#James Lunga Discussion 5
The R datasets library contains data on air quality in New York (airquality). Conduct a hypothesis test to evaluate if ozone levels are a function of month. NOTE: dichotomize month. If that test were significant, what else would be required? Post your hypothesis test and R code with your discussion.
First I will take out the NA values.
airdata <- na.omit(airquality)
Next I will dichotomize the data to test Ozona against month.
month5<-subset(airdata,airdata$Month=="5")
month6<-subset(airdata,airdata$Month=="6")
month7<-subset(airdata,airdata$Month=="7")
month8<-subset(airdata,airdata$Month=="8")
month9<-subset(airdata,airdata$Month=="9")

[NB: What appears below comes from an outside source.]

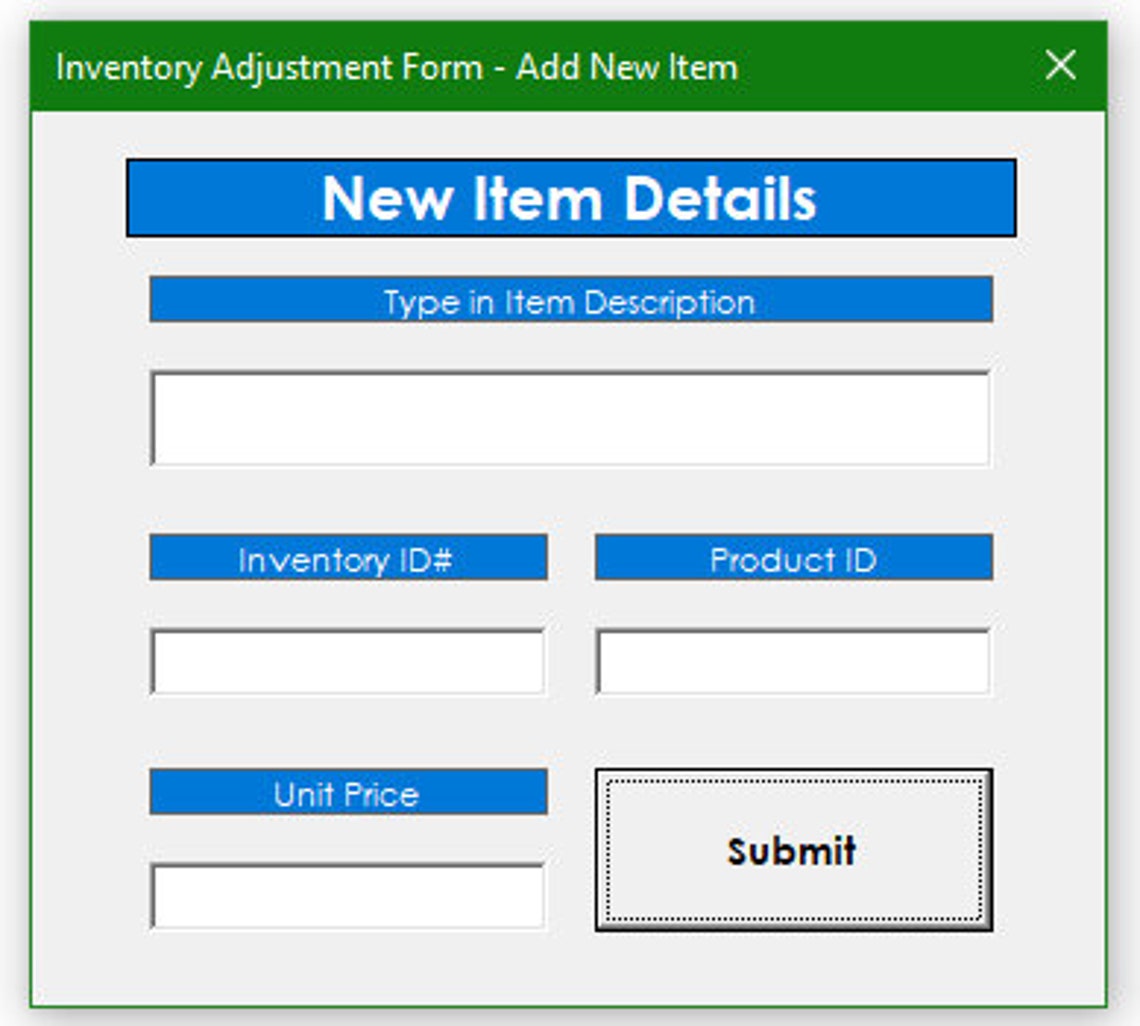
Task: Select the Unit Price blue label
Action: point(348,793)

Then I will run a t test to see if the variation in values is significant.
t.test(airdata$Ozone[1:153],airdata$Month[1:153])
##
## Welch Two Sample t-test
##
## data: airdata$Ozone[1:153] and airdata$Month[1:153]

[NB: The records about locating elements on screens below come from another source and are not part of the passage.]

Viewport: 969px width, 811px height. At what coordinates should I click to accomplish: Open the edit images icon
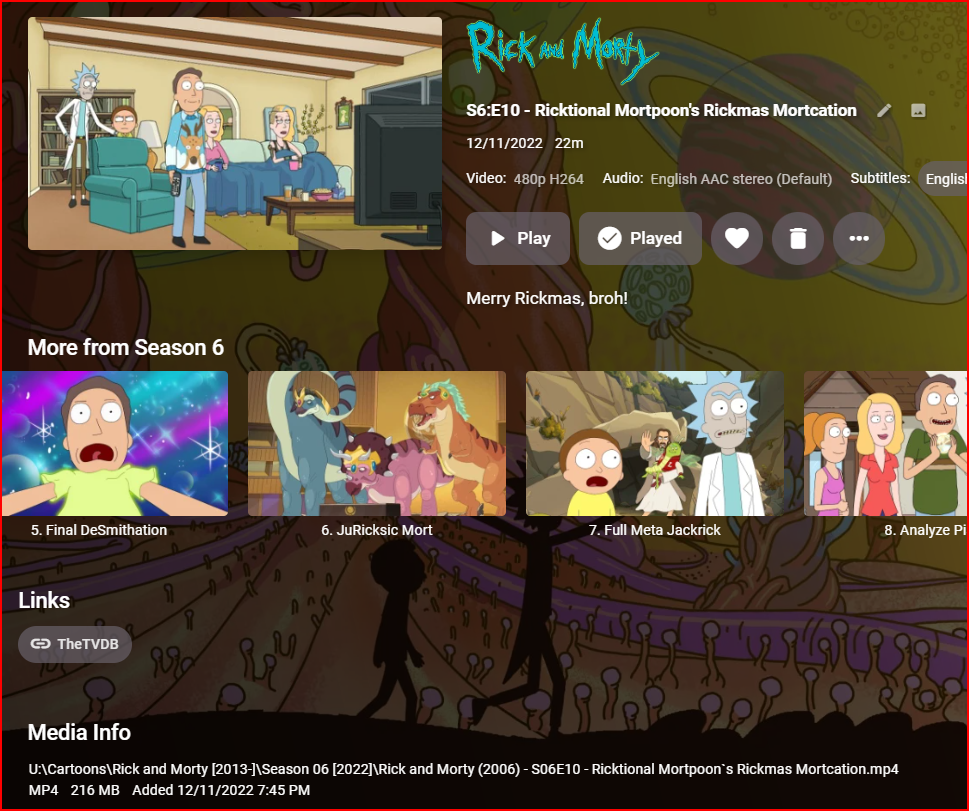click(x=918, y=111)
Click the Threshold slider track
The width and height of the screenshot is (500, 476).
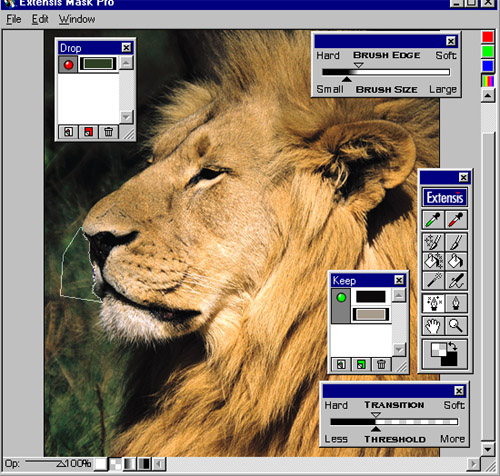tap(394, 422)
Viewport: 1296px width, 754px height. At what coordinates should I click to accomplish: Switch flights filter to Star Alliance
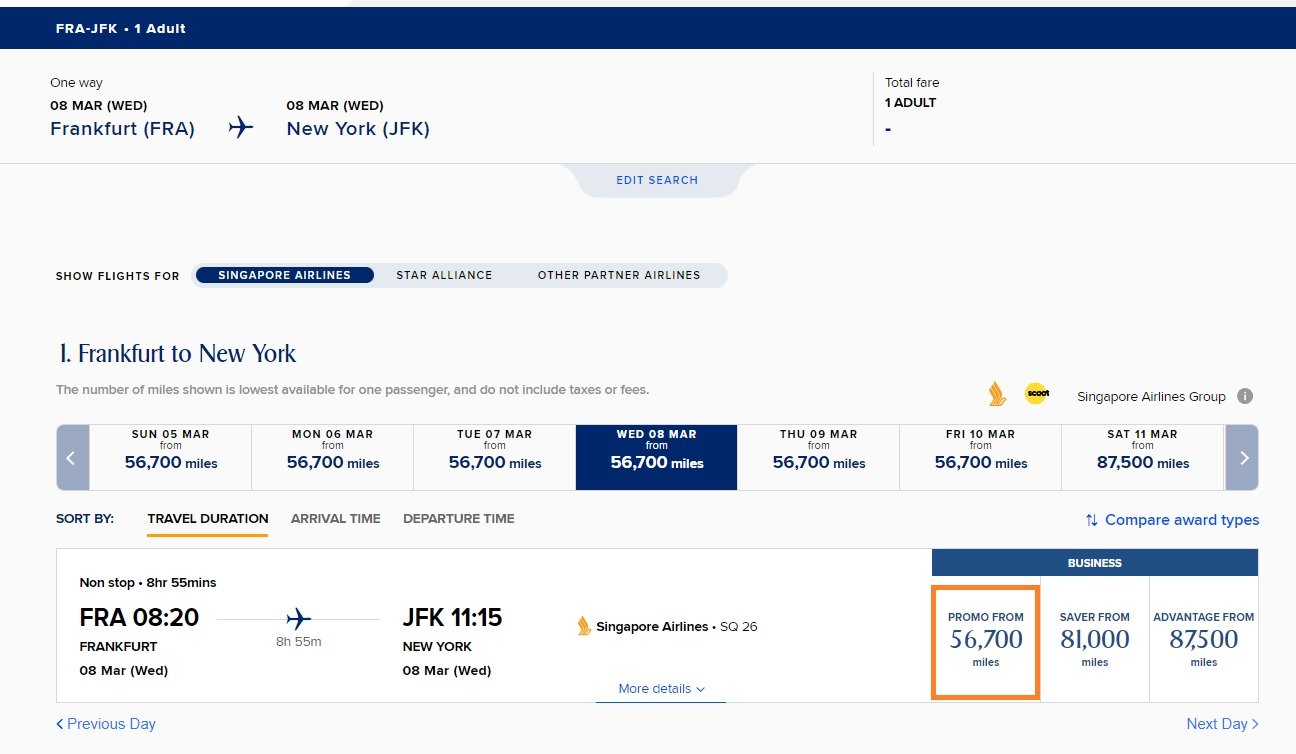pos(444,275)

## t = 11.034, df = 110.43, p-value < 2.2e-16
## alternative hypothesis: true difference in means is not equal to 0
## 95 percent confidence interval:
## 28.61778 41.14798
## sample estimates:
## mean of x mean of y
## 42.099099 7.216216
The T test shows there is significant vairance in Ozone levels based on month and the small p value suggests it is not a result of randomness. Below is a notched box chart where we can see this visually.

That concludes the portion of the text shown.